-- Set exercise --
Please count the lines in the data below that contain the word "navigation", taking case into account, and give only the number.

------

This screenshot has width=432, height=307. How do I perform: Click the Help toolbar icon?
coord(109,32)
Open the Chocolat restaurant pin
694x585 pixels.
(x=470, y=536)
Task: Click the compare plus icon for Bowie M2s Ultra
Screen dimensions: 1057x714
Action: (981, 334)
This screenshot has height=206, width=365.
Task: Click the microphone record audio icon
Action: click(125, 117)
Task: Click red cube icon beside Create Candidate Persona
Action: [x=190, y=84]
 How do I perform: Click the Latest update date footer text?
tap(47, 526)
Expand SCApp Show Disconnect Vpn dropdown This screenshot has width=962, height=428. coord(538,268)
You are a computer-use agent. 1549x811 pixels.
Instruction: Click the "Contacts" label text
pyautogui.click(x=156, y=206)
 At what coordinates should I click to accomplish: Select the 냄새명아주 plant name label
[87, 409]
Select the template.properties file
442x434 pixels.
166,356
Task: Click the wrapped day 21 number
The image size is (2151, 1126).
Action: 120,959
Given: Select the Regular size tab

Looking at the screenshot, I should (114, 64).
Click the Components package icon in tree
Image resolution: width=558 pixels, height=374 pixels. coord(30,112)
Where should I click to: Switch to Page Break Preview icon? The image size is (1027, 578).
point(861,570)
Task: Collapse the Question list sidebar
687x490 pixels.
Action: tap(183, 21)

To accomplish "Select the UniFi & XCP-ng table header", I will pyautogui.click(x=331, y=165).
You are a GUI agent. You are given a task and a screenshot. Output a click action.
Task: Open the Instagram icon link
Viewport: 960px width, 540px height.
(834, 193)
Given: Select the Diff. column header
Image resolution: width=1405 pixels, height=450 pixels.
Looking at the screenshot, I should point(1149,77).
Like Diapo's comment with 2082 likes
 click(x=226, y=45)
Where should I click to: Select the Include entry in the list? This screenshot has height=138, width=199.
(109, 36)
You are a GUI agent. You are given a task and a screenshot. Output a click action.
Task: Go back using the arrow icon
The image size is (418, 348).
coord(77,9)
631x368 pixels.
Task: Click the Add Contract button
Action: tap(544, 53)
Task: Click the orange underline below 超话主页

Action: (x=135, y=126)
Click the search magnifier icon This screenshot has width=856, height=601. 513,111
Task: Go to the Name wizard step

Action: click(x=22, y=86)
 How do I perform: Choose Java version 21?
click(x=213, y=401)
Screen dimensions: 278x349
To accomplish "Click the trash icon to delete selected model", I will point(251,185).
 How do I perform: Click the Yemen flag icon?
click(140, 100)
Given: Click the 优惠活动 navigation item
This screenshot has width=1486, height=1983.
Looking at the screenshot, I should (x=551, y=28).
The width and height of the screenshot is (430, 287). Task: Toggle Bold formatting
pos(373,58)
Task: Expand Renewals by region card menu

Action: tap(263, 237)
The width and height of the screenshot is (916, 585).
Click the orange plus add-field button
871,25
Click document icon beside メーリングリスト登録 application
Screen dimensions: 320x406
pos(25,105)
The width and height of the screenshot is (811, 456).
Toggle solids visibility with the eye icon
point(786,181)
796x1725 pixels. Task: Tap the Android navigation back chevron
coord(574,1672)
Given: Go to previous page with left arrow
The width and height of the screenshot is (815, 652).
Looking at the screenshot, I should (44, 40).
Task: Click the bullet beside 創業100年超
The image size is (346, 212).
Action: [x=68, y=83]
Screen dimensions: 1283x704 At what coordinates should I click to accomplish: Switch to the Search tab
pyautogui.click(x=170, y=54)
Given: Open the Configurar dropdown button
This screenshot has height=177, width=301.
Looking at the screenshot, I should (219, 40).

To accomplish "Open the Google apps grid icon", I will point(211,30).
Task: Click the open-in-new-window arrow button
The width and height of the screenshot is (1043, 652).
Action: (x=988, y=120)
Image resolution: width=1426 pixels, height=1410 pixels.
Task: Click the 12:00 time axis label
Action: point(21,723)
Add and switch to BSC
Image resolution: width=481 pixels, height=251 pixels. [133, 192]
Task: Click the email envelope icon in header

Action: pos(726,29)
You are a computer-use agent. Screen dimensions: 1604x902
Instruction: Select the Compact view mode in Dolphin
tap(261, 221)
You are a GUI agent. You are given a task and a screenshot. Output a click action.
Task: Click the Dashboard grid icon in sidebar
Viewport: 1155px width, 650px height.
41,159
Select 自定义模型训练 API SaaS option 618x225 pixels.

------

-- Full solution --
2